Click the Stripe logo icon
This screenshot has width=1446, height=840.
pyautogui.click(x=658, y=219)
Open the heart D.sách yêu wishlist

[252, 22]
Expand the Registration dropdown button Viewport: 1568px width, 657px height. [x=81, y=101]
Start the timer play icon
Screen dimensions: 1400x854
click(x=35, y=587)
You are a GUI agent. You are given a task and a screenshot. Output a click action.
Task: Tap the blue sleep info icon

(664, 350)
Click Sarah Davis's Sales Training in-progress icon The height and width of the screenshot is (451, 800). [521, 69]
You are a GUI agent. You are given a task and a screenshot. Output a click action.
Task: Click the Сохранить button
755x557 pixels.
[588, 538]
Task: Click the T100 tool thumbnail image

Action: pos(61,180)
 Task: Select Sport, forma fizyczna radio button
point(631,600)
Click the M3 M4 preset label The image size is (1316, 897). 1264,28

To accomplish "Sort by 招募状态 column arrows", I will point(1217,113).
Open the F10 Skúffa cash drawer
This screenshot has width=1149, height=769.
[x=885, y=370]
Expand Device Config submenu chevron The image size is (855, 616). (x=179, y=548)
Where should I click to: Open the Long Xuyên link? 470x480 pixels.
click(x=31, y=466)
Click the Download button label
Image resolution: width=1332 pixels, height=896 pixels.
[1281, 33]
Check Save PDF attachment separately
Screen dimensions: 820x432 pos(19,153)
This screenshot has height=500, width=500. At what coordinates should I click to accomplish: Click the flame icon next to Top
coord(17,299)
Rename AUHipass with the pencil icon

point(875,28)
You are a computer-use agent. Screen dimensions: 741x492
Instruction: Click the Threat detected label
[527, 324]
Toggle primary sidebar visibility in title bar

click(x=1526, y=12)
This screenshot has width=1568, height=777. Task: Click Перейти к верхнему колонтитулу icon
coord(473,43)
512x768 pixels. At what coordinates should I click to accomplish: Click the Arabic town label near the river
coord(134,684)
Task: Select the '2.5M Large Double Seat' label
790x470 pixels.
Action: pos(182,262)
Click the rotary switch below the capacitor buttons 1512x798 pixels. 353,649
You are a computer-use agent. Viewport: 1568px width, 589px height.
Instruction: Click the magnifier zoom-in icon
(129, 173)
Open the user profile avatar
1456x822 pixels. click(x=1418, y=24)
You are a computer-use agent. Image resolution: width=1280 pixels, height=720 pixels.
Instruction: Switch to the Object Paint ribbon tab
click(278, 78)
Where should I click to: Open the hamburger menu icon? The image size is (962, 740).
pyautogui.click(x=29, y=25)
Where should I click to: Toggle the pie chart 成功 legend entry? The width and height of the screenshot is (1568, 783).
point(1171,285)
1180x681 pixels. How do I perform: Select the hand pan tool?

EXERCISE DIRECTIONS:
Render every line above as a Markdown table with two columns, Row and Line, numbering the rows in order and skipping blank lines.

TASK ANSWER:
| Row | Line |
|---|---|
| 1 | Click the Stripe logo icon |
| 2 | This screenshot has width=1446, height=840. |
| 3 | pyautogui.click(x=658, y=219) |
| 4 | Open the heart D.sách yêu wishlist |
| 5 | [252, 22] |
| 6 | Expand the Registration dropdown button Viewport: 1568px width, 657px height. [x=81, y=101] |
| 7 | Start the timer play icon |
| 8 | Screen dimensions: 1400x854 |
| 9 | click(x=35, y=587) |
| 10 | You are a GUI agent. You are given a task and a screenshot. Output a click action. |
| 11 | Task: Tap the blue sleep info icon |
| 12 | (664, 350) |
| 13 | Click Sarah Davis's Sales Training in-progress icon The height and width of the screenshot is (451, 800). [521, 69] |
| 14 | You are a GUI agent. You are given a task and a screenshot. Output a click action. |
| 15 | Task: Click the Сохранить button |
| 16 | 755x557 pixels. |
| 17 | [588, 538] |
| 18 | Task: Click the T100 tool thumbnail image |
| 19 | Action: pos(61,180) |
| 20 |  Task: Select Sport, forma fizyczna radio button |
| 21 | point(631,600) |
| 22 | Click the M3 M4 preset label The image size is (1316, 897). 1264,28 |
| 23 | To accomplish "Sort by 招募状态 column arrows", I will point(1217,113). |
| 24 | Open the F10 Skúffa cash drawer |
| 25 | This screenshot has width=1149, height=769. |
| 26 | [x=885, y=370] |
| 27 | Expand Device Config submenu chevron The image size is (855, 616). (x=179, y=548) |
| 28 | Where should I click to: Open the Long Xuyên link? 470x480 pixels. |
| 29 | click(x=31, y=466) |
| 30 | Click the Download button label |
| 31 | Image resolution: width=1332 pixels, height=896 pixels. |
| 32 | [1281, 33] |
| 33 | Check Save PDF attachment separately |
| 34 | Screen dimensions: 820x432 pos(19,153) |
| 35 | This screenshot has height=500, width=500. At what coordinates should I click to accomplish: Click the flame icon next to Top |
| 36 | coord(17,299) |
| 37 | Rename AUHipass with the pencil icon |
| 38 | point(875,28) |
| 39 | You are a computer-use agent. Screen dimensions: 741x492 |
| 40 | Instruction: Click the Threat detected label |
| 41 | [527, 324] |
| 42 | Toggle primary sidebar visibility in title bar |
| 43 | click(x=1526, y=12) |
| 44 | This screenshot has width=1568, height=777. Task: Click Перейти к верхнему колонтитулу icon |
| 45 | coord(473,43) |
| 46 | 512x768 pixels. At what coordinates should I click to accomplish: Click the Arabic town label near the river |
| 47 | coord(134,684) |
| 48 | Task: Select the '2.5M Large Double Seat' label |
| 49 | 790x470 pixels. |
| 50 | Action: pos(182,262) |
| 51 | Click the rotary switch below the capacitor buttons 1512x798 pixels. 353,649 |
| 52 | You are a computer-use agent. Viewport: 1568px width, 589px height. |
| 53 | Instruction: Click the magnifier zoom-in icon |
| 54 | (129, 173) |
| 55 | Open the user profile avatar |
| 56 | 1456x822 pixels. click(x=1418, y=24) |
| 57 | You are a computer-use agent. Image resolution: width=1280 pixels, height=720 pixels. |
| 58 | Instruction: Switch to the Object Paint ribbon tab |
| 59 | click(278, 78) |
| 60 | Where should I click to: Open the hamburger menu icon? The image size is (962, 740). |
| 61 | pyautogui.click(x=29, y=25) |
| 62 | Where should I click to: Toggle the pie chart 成功 legend entry? The width and height of the screenshot is (1568, 783). |
| 63 | point(1171,285) |
| 64 | 1180x681 pixels. How do I perform: Select the hand pan tool? |